Exercise aim: When every entry has been read, print each one back exactly.

Data supplied:
_ _ _ _ _ _ _
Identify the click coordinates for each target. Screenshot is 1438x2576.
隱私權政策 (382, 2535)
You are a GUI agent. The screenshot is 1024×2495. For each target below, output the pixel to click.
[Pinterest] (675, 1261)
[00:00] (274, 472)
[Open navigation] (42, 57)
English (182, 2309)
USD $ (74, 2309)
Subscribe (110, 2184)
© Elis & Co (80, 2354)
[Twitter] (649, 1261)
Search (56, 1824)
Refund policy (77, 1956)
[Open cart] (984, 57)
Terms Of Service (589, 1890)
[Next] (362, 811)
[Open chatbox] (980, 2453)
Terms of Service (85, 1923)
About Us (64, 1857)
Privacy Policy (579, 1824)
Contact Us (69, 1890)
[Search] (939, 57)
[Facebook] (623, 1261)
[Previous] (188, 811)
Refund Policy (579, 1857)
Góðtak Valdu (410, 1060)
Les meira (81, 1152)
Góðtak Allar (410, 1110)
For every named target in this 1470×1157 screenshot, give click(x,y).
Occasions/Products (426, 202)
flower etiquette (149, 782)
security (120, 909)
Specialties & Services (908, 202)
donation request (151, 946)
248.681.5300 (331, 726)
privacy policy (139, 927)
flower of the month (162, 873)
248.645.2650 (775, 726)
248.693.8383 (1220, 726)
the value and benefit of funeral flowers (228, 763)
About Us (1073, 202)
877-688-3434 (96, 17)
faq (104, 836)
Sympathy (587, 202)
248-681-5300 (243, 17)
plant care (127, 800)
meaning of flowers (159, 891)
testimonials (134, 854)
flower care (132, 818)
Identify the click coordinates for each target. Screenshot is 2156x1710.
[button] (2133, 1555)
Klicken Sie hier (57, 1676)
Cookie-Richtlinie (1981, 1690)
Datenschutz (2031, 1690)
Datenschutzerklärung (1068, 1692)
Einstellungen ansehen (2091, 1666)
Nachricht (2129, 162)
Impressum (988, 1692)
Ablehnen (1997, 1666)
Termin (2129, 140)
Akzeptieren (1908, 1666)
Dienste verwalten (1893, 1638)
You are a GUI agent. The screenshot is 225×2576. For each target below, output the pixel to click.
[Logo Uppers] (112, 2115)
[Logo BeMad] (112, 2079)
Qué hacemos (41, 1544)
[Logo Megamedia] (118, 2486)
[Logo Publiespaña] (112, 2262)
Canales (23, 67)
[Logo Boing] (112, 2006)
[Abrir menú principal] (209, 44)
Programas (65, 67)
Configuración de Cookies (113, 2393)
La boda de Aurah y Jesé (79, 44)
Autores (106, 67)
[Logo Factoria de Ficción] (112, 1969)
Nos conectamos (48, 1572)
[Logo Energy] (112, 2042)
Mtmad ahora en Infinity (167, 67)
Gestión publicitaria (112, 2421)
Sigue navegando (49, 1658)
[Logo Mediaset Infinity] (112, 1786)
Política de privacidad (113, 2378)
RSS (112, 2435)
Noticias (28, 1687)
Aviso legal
_ _ _ _ _ _ _
Answer space:
Identify the click coordinates for each target. Screenshot is 1438x2576.
隱私權政策 (382, 2535)
You are a GUI agent. The screenshot is 1024×2495. For each target below, output the pixel to click.
[Pinterest] (675, 1261)
[00:00] (274, 472)
[Open navigation] (42, 57)
English (182, 2309)
USD $ (74, 2309)
Subscribe (110, 2184)
© Elis & Co (80, 2354)
[Twitter] (649, 1261)
Search (56, 1824)
Refund policy (77, 1956)
[Open cart] (984, 57)
Terms Of Service (589, 1890)
[Next] (362, 811)
[Open chatbox] (980, 2453)
Terms of Service (85, 1923)
About Us (64, 1857)
Privacy Policy (579, 1824)
Contact Us (69, 1890)
[Search] (939, 57)
[Facebook] (623, 1261)
[Previous] (188, 811)
Refund Policy (579, 1857)
Góðtak Valdu (410, 1060)
Les meira (81, 1152)
Góðtak Allar (410, 1110)
For every named target in this 1470×1157 screenshot, give click(x,y).
Occasions/Products (426, 202)
flower etiquette (149, 782)
security (120, 909)
Specialties & Services (908, 202)
donation request (151, 946)
248.681.5300 (331, 726)
privacy policy (139, 927)
flower of the month (162, 873)
248.645.2650 (775, 726)
248.693.8383 (1220, 726)
the value and benefit of funeral flowers (228, 763)
About Us (1073, 202)
877-688-3434 (96, 17)
faq (104, 836)
Sympathy (587, 202)
248-681-5300 (243, 17)
plant care (127, 800)
meaning of flowers (159, 891)
testimonials (134, 854)
flower care (132, 818)
Identify the click coordinates for each target. Screenshot is 2156x1710.
[button] (2133, 1555)
Klicken Sie hier (57, 1676)
Cookie-Richtlinie (1981, 1690)
Datenschutz (2031, 1690)
Datenschutzerklärung (1068, 1692)
Einstellungen ansehen (2091, 1666)
Nachricht (2129, 162)
Impressum (988, 1692)
Ablehnen (1997, 1666)
Termin (2129, 140)
Akzeptieren (1908, 1666)
Dienste verwalten (1893, 1638)
You are a GUI agent. The screenshot is 225×2576. For each target below, output the pixel to click.
[Logo Uppers] (112, 2115)
[Logo BeMad] (112, 2079)
Qué hacemos (41, 1544)
[Logo Megamedia] (118, 2486)
[Logo Publiespaña] (112, 2262)
Canales (23, 67)
[Logo Boing] (112, 2006)
[Abrir menú principal] (209, 44)
Programas (65, 67)
Configuración de Cookies (113, 2393)
La boda de Aurah y Jesé (79, 44)
Autores (106, 67)
[Logo Factoria de Ficción] (112, 1969)
Nos conectamos (48, 1572)
[Logo Energy] (112, 2042)
Mtmad ahora en Infinity (167, 67)
Gestión publicitaria (112, 2421)
Sigue navegando (49, 1658)
[Logo Mediaset Infinity] (112, 1786)
Política de privacidad (113, 2378)
RSS (112, 2435)
Noticias (28, 1687)
Aviso legal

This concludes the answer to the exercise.